[Task description] Where the data below has the string "section", return the whole line.

Dataset records START

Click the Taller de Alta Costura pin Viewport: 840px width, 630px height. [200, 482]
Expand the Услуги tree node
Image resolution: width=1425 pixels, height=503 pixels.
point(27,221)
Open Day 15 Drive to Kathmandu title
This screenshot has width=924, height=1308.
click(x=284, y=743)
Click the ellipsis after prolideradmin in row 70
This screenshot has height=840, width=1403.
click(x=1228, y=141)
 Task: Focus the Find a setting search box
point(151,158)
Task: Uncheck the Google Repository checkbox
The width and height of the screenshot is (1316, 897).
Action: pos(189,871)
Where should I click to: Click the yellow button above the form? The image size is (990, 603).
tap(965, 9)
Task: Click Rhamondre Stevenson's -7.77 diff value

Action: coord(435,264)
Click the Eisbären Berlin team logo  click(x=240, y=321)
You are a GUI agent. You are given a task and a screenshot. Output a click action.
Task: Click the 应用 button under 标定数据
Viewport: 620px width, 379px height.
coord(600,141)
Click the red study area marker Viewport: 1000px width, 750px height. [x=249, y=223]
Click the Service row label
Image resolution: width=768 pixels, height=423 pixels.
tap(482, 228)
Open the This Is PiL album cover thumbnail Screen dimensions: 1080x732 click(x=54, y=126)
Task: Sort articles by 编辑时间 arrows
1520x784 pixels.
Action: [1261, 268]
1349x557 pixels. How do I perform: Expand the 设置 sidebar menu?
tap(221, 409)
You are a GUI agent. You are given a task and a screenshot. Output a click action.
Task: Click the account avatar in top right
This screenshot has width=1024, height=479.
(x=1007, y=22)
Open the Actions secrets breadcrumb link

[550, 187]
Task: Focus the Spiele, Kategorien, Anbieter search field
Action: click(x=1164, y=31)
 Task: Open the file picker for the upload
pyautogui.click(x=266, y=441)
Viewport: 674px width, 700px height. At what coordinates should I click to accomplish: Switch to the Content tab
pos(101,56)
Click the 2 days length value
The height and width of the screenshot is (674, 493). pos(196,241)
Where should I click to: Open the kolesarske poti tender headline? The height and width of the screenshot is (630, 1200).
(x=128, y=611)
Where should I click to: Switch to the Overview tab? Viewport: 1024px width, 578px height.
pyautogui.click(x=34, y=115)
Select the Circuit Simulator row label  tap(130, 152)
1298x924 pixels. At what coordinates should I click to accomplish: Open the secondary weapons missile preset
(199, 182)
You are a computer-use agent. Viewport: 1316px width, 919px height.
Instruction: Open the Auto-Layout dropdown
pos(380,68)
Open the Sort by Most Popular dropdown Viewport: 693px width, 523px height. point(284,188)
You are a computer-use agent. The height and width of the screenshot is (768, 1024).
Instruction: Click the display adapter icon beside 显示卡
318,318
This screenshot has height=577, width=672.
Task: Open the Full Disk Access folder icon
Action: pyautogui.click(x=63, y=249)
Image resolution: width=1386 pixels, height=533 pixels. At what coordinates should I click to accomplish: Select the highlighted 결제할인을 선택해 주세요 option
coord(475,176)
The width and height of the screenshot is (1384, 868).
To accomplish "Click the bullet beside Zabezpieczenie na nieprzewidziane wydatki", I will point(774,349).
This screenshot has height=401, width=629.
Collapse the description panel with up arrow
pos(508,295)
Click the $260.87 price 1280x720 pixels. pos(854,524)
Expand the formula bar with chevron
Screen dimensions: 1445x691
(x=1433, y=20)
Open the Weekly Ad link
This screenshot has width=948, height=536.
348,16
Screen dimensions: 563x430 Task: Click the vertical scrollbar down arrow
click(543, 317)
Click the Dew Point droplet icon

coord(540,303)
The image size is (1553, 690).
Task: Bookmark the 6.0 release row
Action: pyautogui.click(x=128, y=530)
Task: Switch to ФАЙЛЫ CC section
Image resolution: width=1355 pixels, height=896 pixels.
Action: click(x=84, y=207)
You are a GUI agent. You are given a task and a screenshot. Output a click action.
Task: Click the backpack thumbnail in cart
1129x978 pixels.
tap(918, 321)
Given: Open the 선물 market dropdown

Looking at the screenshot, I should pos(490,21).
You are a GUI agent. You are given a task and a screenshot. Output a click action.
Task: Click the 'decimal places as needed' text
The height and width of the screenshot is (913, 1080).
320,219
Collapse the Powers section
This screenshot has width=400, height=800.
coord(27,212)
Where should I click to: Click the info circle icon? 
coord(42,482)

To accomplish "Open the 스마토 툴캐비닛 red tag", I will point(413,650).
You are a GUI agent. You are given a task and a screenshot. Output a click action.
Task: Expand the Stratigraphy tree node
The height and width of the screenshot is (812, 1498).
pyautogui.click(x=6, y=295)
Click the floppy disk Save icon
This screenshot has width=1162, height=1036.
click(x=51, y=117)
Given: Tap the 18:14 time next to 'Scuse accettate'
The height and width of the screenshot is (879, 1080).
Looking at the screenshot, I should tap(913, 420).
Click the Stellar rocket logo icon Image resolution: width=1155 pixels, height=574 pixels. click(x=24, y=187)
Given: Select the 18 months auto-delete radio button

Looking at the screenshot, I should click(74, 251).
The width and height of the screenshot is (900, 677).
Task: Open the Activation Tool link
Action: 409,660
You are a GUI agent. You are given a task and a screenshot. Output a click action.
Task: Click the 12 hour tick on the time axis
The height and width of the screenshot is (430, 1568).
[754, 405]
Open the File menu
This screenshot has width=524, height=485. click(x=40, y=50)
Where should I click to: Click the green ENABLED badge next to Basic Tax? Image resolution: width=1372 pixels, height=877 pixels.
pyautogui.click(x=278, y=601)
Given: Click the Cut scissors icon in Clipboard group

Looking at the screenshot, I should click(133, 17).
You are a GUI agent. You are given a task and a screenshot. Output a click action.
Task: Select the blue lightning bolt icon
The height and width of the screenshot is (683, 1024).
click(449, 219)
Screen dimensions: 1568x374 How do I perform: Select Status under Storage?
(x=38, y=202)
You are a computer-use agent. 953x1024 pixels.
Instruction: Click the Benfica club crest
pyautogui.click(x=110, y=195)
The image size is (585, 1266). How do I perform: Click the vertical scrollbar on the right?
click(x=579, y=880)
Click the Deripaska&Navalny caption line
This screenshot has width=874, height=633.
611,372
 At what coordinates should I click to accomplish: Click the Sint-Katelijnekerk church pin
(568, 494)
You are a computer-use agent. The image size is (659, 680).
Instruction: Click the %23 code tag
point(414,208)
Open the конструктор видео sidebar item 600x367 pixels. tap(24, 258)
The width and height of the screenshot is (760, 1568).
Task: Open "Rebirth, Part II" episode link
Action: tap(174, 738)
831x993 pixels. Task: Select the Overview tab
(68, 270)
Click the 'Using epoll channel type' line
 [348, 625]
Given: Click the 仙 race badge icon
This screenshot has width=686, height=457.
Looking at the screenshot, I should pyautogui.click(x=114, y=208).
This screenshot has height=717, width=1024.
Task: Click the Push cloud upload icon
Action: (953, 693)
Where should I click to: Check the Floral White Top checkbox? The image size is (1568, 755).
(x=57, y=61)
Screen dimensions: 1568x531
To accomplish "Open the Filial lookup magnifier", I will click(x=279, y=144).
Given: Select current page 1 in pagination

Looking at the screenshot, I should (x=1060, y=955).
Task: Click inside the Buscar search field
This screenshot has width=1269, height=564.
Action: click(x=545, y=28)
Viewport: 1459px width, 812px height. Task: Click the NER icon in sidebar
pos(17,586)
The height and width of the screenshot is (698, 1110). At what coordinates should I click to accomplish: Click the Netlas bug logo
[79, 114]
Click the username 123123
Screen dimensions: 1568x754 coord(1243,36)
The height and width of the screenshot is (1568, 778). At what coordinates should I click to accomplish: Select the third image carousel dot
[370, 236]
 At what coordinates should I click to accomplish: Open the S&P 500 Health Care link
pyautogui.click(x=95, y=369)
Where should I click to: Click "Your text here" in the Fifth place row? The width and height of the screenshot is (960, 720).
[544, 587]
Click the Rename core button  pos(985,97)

Dataset records END

[Problem solution]
Task: Switch to ФАЙЛЫ CC section
Collapse the Powers section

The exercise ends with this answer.